━━━ DATA SUPPLIED

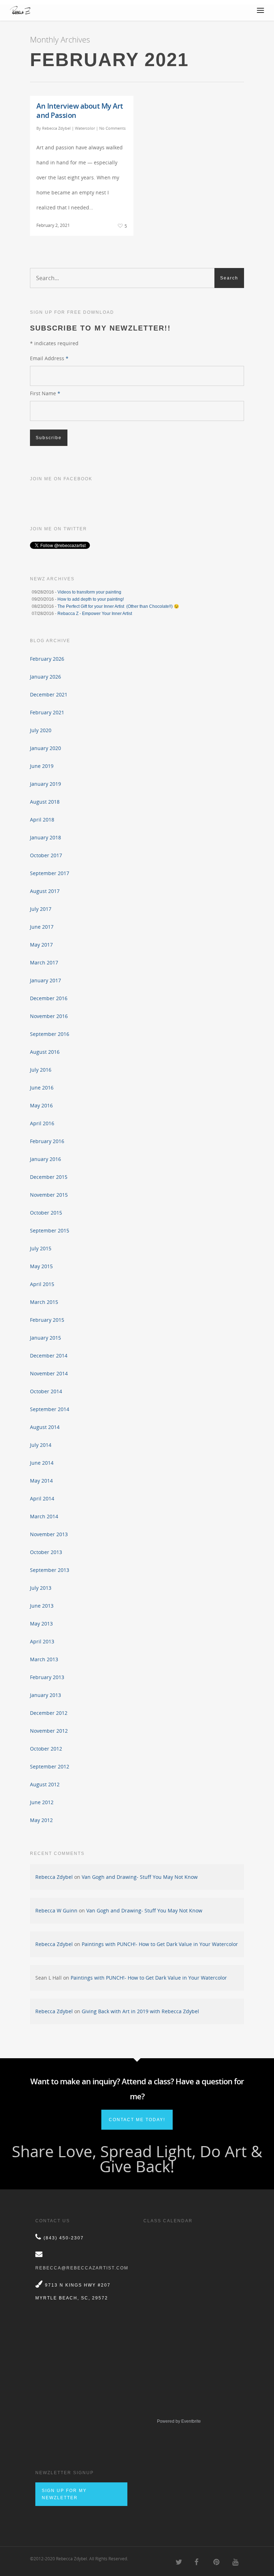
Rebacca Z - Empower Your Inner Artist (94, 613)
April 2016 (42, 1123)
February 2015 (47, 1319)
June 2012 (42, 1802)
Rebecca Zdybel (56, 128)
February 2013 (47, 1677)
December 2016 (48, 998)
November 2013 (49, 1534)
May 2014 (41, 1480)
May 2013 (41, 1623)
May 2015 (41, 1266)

━━━━━━
━━━ DATA SUPPLIED

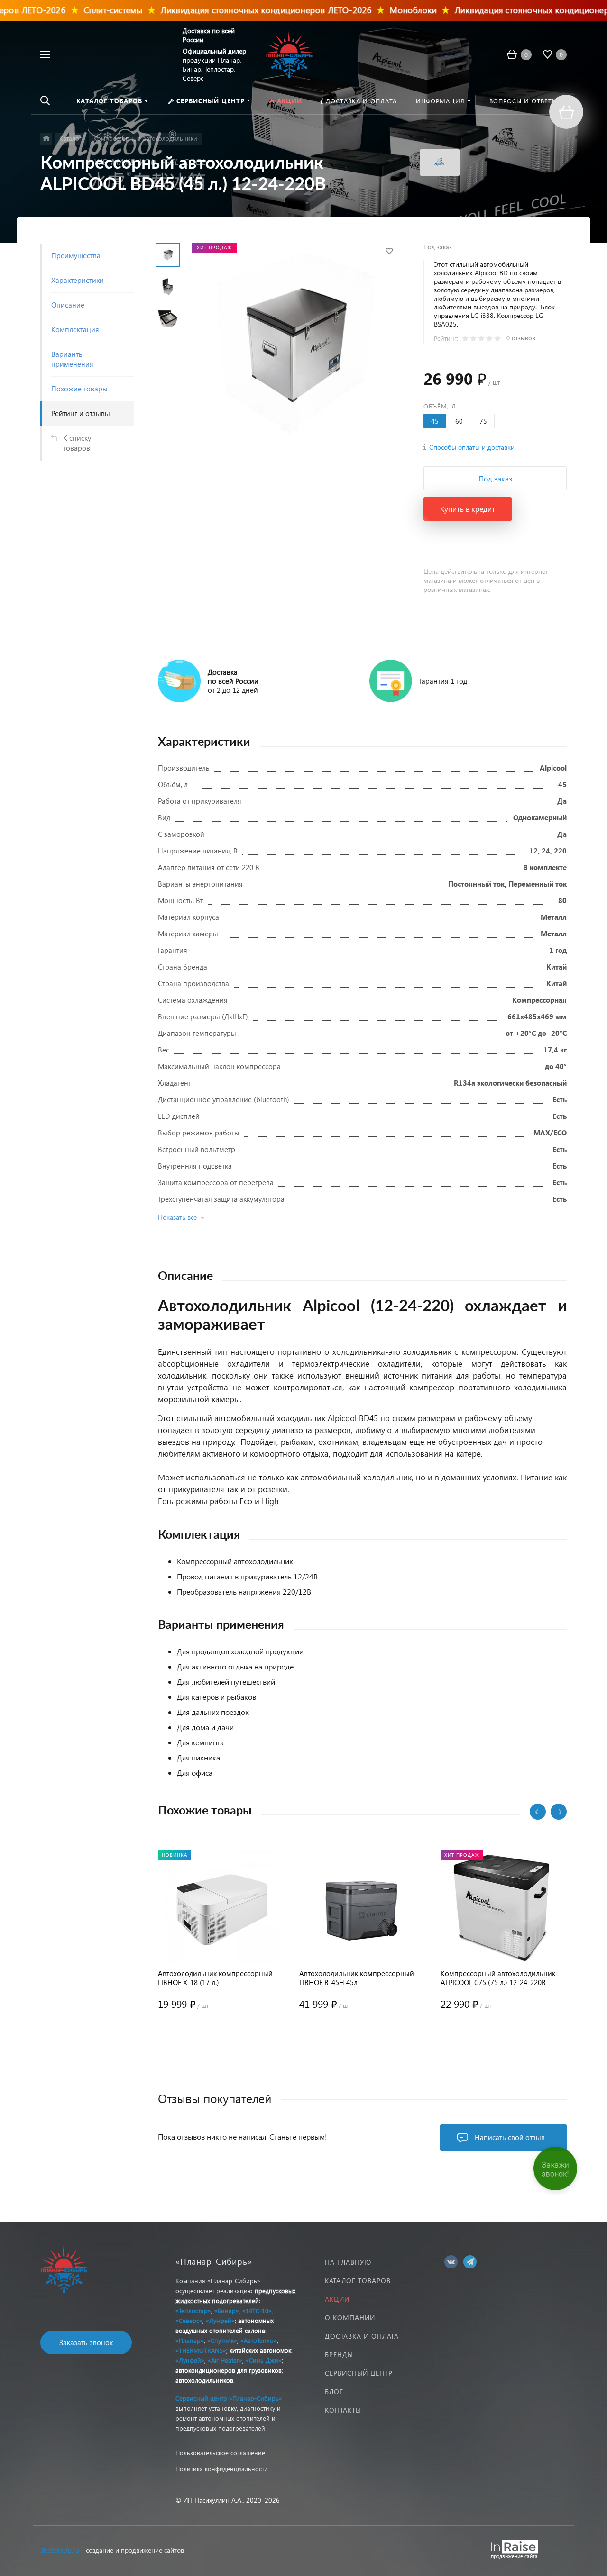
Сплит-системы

━━━━━━

◆ **TASK INSTRUCTIONS**: Using the records above, write out exactly the lines between the one holding "Rebecca Zdybel (56, 128)" and the one holding "May 2015 (41, 1266)", inclusive; leave everything else out.

◆ **RESULT FOR THIS EXERCISE**:
Rebecca Zdybel (56, 128)
February 2013 (47, 1677)
December 2016 (48, 998)
November 2013 (49, 1534)
May 2014 (41, 1480)
May 2013 (41, 1623)
May 2015 (41, 1266)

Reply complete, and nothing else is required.